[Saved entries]
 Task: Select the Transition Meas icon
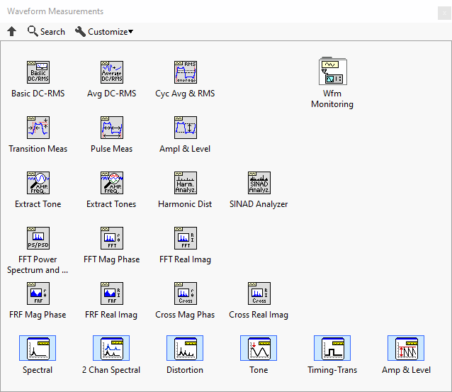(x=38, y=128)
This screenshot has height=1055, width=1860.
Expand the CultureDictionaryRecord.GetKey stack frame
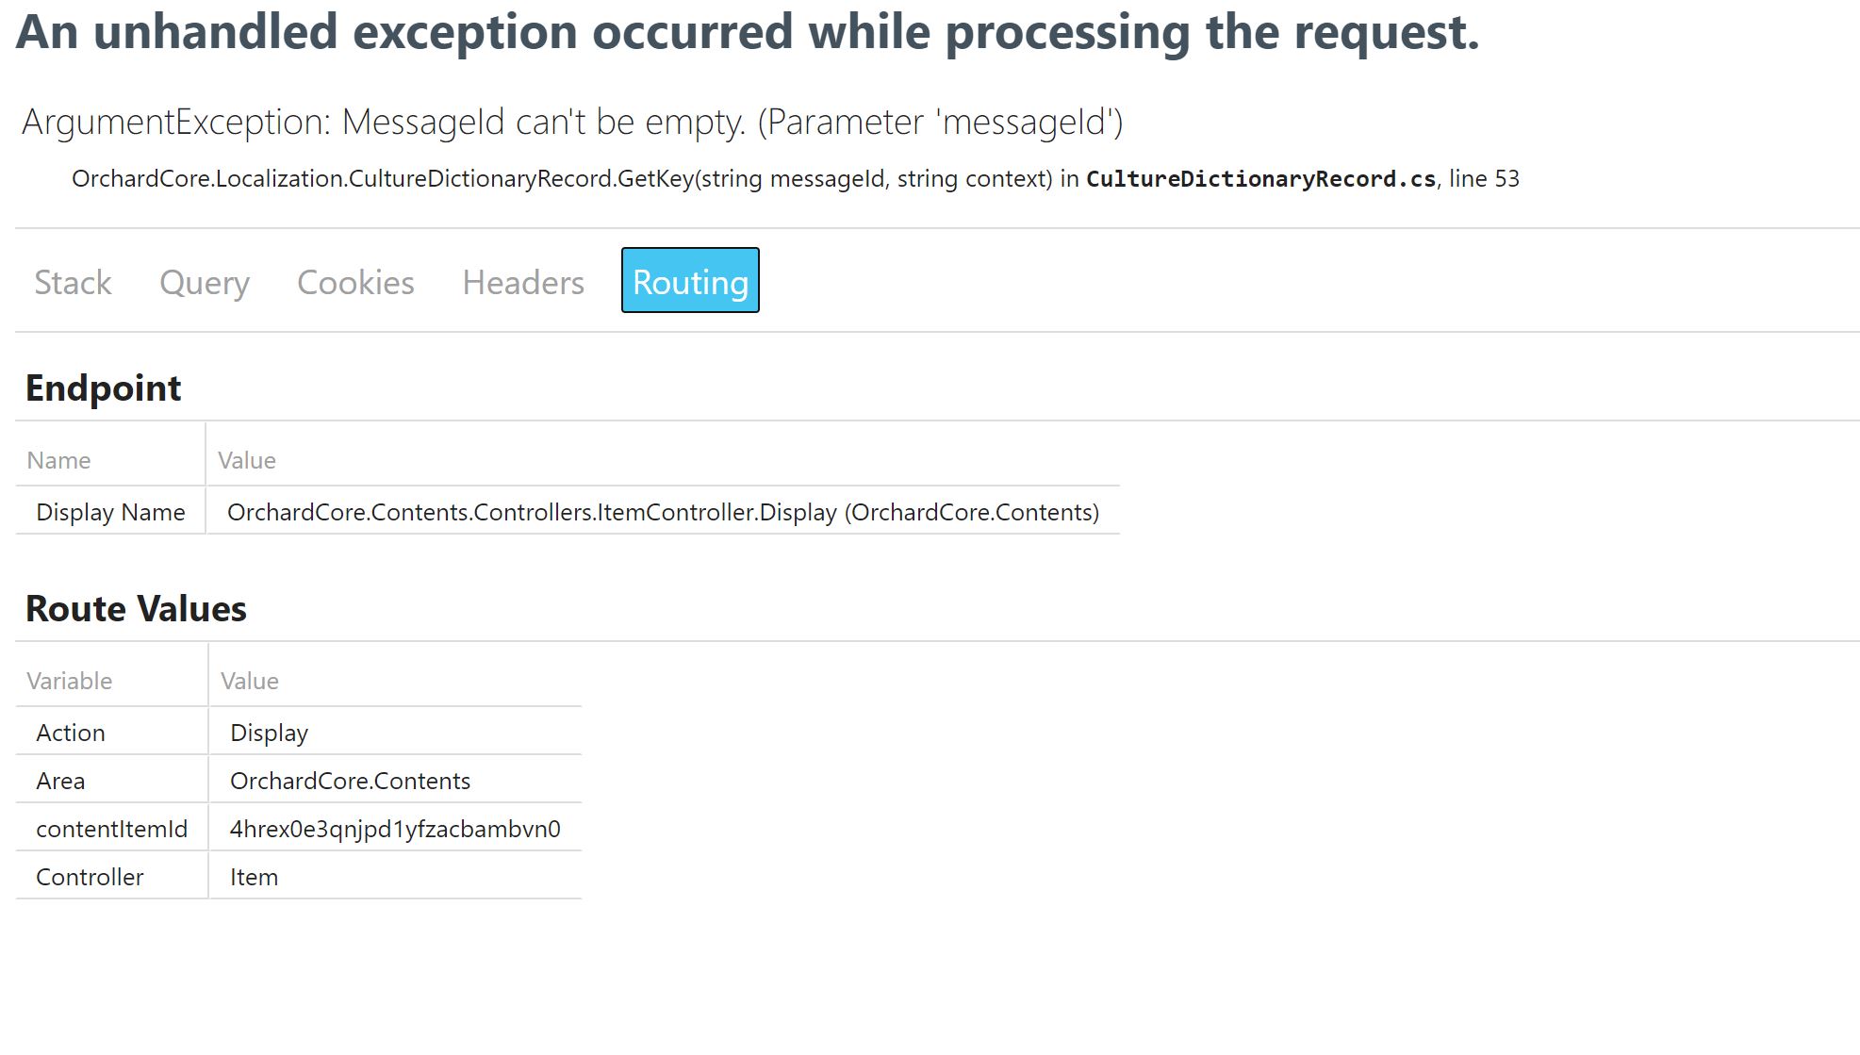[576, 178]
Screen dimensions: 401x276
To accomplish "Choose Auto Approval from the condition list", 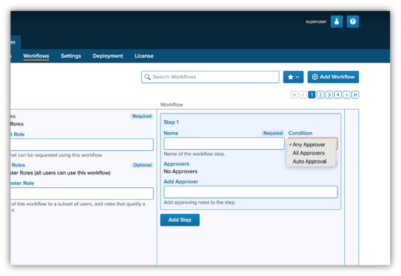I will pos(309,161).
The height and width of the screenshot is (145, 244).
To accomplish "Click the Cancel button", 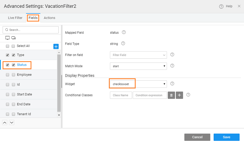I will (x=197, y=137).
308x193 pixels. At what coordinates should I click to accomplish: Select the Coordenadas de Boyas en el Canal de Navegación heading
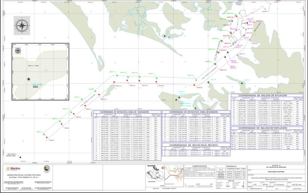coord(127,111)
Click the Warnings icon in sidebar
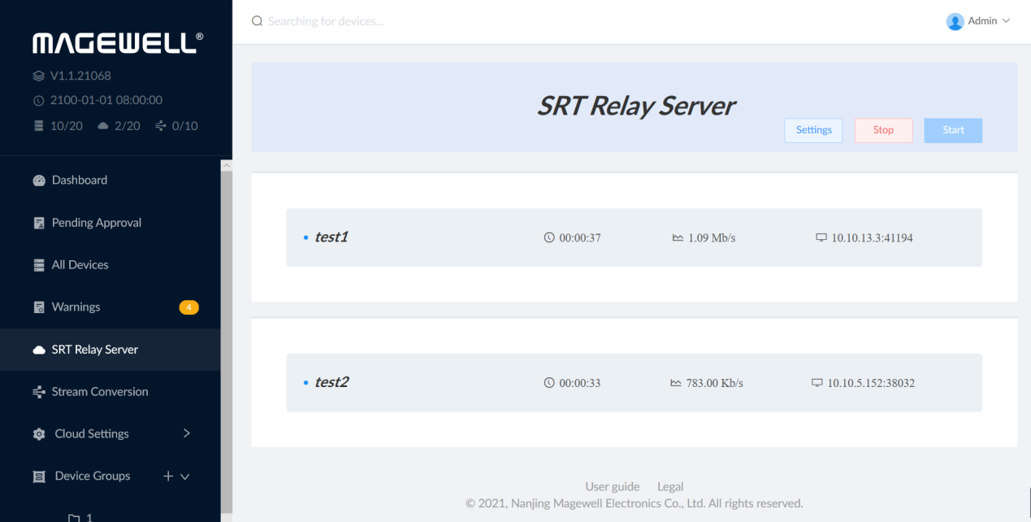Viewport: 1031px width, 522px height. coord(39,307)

WHAT YOU NEED TO DO »
Quote exactly, and only, the lines from the line containing "308x193 pixels. At" through the final line of the records above, both included, omitting any pictures.

WRITTEN ANSWER »
308x193 pixels. At what coordinates should I click to accomplish: Select the Coordenadas de Boyas en el Canal de Navegación heading
coord(127,111)
Click the Warnings icon in sidebar
Viewport: 1031px width, 522px height. coord(39,307)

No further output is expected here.